À exuberância do Estio, a natureza responde com o tempo em que as árvores se despem e preparam para a invernia. O Outono traz, para os homens, uma lição decisiva, porventura a mais decisiva de todas. O importante não é acumular. O importante é aprender a despir-se, aprender a abandonar tudo aquilo em que o desejo concentra a sua intencionalidade. Importante não é a posse mas o desprendimento, o desprendimento mesmo de tudo aquilo a que damos a maior das importâncias.

quarta-feira, 5 de agosto de 2015

Pontos de contacto

Frantisek Kupka - Pontos de contacto (1934)

A expressão ponto de contacto traz nela uma carga semântica que se presta a uma simbolização da experiência, a qual transcende, pela sua própria natureza, a fisicalidade do tacto e do contacto. Contactar, literalmente, é uma dupla experiência. Passiva, pois recebe-se algo de um corpo exterior, e activa, já que tem uma dimensão exploratória de outros corpos. A vida espiritual é, ela própria, marcada por pontos de contacto, onde o viandante recebe algo que vem gratuitamente a ele, mas onde também é activo na abertura para aquilo que pode descer sobre ele. A viagem não é outra coisa senão um percurso que liga os múltiplos pontos de contacto.

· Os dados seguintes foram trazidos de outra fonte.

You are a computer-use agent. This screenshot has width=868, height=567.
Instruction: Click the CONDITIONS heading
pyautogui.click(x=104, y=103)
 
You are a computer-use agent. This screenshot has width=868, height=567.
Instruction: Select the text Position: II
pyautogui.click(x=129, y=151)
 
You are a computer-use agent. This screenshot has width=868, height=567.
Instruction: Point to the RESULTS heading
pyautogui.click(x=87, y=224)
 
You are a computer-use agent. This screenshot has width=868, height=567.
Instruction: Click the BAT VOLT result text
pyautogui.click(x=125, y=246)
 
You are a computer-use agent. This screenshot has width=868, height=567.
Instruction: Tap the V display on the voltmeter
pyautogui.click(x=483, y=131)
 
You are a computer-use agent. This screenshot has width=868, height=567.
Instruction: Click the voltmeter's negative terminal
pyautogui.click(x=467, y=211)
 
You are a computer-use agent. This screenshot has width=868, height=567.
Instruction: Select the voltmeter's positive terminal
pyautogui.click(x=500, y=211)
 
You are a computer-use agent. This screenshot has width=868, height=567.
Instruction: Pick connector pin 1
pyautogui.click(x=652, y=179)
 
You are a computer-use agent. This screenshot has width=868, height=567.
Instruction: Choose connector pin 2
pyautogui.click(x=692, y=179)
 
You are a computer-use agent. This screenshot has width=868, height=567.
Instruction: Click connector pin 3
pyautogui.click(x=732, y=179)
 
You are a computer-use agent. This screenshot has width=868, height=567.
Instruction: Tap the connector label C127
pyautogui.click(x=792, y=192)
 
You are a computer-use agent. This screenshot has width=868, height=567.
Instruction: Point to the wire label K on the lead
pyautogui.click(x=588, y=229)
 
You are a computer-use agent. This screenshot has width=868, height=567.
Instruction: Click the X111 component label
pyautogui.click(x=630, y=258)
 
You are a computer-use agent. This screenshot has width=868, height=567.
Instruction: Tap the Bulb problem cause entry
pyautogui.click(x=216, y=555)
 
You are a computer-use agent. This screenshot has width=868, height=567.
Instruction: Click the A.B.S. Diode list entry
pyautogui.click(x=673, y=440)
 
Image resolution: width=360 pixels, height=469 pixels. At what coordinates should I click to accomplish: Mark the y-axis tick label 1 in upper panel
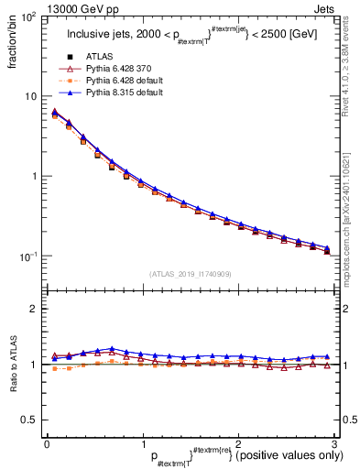click(34, 176)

terça-feira, 4 de agosto de 2015

Haikai do Viandante (242)

Prince Eugéne de Suéde - A Summer Night (1895)

noite de verão
frio crepúsculo da terra
sombra e solidão

segunda-feira, 3 de agosto de 2015

Um café

Edward Hopper - Autómata (1927)

Uma bebida naquele sítio estranho, numa terra que vira pela primeira vez. Ao entrar, pensou: está tudo acabado. Um café, pediu, numa voz mecânica, quase sem olhar para a rapariga que a escutava. Um café, e deixou o pensamento vaguear pelo passado, pelos cafés onde entrara nessa vida que acabara. Sentiu a chávena na mão, o calor que lhe subia pelo braço, o cheiro que se desprendia e parecia querer penetrá-la, tomar conta dos seus sentidos. Bebeu o café, lentamente, muito lentamente. A princípio, fê-lo num gesto automático, mas alguma coisa acordou nela. Aquele sabor espesso parecia novo, como fosse a primeira vez que o saboreava. Deixou-se invadir pela novidade, que logo se apossou do seu peito. Ao acabar o café, soube que estava equivocada. Tudo começava agora e o mundo abria-se com uma outra cor, a sua cor.

domingo, 2 de agosto de 2015

Condenados à errância

Ferdinand Hodler - Ahasver, el judío errante (1910)

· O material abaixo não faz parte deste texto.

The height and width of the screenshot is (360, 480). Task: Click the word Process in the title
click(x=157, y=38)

A história, que se começou a espalhar, ainda na Idade Média, de Ahasver, o judeu errante, é sintomática da vida espiritual e diz respeito a todos homens e não apenas aos que têm a particularidade de serem judeus. Faz parte de um repositório de experiências universais. A narrativa, em resumo, conta que Ahasver ridicularizou Cristo quando este fazia o caminho que o conduziria à crucificação. Recebeu, em troca, a maldição de errar mundo fora até à parusia do Cristo, isto é, até à segunda vinda, em glória, do Messias.

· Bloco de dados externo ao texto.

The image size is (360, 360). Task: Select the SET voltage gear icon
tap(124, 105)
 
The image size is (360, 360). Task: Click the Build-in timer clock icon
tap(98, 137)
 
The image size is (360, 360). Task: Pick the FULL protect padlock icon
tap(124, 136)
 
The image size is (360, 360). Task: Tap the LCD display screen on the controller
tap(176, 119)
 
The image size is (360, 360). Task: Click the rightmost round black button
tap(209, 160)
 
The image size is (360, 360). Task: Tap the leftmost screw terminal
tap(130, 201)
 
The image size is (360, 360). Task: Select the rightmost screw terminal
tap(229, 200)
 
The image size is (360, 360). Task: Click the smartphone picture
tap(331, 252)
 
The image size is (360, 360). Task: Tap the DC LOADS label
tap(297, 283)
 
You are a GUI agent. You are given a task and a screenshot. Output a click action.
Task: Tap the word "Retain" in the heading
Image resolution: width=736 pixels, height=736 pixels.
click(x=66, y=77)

Que sentido podemos encontrar nesta narrativa? Se abstrairmos de uma interpretação histórico-racionalista, encontramos um caminho hermenêutico possível. Ahasver ri-se do seu desejo de vida espiritual (sendo esta figurada na ascese que conduz Cristo à morte na cruz). É este desprezo que o perde e o leva a errar até que se encontre a si mesmo, encontre a sua verdadeira natureza (a qual é configurada, na narrativa, na parusia de Cristo). A história de Ahasver não fala de um judeu particular que cometeu uma certa acção num dado momento histórico. Fala de todos e de cada um de nós que, ao desprezarmos a vida do espírito, nos condenamos à errância.

sábado, 1 de agosto de 2015

Quarta-feira de cinzas

Henri Rousseau - Carnival Evening (1886)

Tomaram o caminho da floresta. Ao chegar a uma clareira, o luar indicou-lhes que era ali o seu lugar. O vento desaparecera e as nuvens ficaram imóveis, para que a lua, a velha companheira do desejo e do mistério, não deixasse de os iluminar. Tudo era silêncio à sua volta. Olharam-se então pela primeira vez. Os olhos levaram tempo a habituarem-se à sombria luz que os envolvia. Quanto mais se olhavam maior era noite que crescia dentro deles. Sem se desfitarem, tiraram a máscara. Depois despiram-se. Estavam nus, um perante o outro, olhos nos olhos, a lua sobre os corpos e a noite, a noite de carnaval, apoderou-se de cada um. Na aurora de quarta-feira, os primeiros lenhadores, ao entrarem na clareira, viram, sob o silêncio do dia que nasce, um monte de cinzas. Ao lado, duas máscaras de carnaval.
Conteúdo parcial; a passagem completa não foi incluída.